The measures — advanced in two draft bills by Sens. Christopher Bond and Dianne Feinstein — have yet to reach a final form, but the eventual legislation will likely propose increased student tracking capabilities for the Immigration and Naturalization Services and a new database documenting the legal background, admissions information and attendance records of foreign students.
Assuming that the database does not unnecessarily infringe on students’ private records, elements of the bill will help secure America against future terrorist attacks. Establishing a central record of information — such as when someone applies for a visa, when someone departs his home country, and what legal problems someone has encountered in the United States — should enhance the government’s efficiency in and ability to track potentially suspicious students.
But in its current form, several major elements of the proposal will unnecessarily inhibit the country’s ability to make its colleges the most attractive to foreign students.
The plan’s most glaring defect centers on a $95 fee that Sens. Feinstein and Jon Kyl are demanding international students pay to help finance the database. While this fee may not be unaffordable for most of Yale’s international students, it will financially deter a substantial number of foreign applicants at other universities. It also represents a double standard that is offensive to all students.
Furthermore, requiring students to wait a minimum of 30 days for the I.N.S. to complete its background checks — another provision likely to be included in the final draft — will seriously restrict many students’ ability to attend classes on schedule.

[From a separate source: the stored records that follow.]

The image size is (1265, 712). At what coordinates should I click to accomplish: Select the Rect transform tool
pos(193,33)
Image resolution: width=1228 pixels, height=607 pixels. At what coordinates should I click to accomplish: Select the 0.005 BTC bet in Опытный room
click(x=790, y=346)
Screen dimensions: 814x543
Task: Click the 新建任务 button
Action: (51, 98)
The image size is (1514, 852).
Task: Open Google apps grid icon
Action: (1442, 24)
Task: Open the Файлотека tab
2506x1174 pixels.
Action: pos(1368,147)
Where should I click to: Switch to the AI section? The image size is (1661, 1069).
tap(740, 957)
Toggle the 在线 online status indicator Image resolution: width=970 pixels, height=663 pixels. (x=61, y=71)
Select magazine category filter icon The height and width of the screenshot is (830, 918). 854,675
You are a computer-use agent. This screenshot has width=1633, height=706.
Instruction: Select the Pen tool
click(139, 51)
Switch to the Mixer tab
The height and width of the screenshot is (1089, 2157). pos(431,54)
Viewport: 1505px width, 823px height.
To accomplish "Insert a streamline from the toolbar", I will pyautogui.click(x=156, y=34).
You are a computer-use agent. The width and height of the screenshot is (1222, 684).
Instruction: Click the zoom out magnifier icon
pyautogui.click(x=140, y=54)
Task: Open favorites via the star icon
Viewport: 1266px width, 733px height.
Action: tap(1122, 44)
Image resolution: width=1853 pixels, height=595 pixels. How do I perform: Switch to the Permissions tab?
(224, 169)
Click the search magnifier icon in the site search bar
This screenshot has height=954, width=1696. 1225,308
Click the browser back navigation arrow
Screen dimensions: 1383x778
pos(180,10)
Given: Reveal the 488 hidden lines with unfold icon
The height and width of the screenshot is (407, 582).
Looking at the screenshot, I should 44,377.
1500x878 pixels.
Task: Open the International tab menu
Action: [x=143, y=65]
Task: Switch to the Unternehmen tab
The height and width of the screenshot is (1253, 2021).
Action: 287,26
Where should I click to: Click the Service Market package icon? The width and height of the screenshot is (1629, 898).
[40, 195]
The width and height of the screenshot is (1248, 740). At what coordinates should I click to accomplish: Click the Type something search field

With the steady rise of competing powers across the globe, America’s pre-eminence as a world educational leader will be actively challenged. While it is tempting for the nation to lapse into isolationism, it must now, more than ever, work to create opportunities for top foreign minds in our schools in order to maintain its position.
If the University is serious about fulfilling a global mission in its fourth century, it should ensure that American educational leaders fight to maintain a balance between preventing terrorism and allowing foreign students to receive an education in the United States.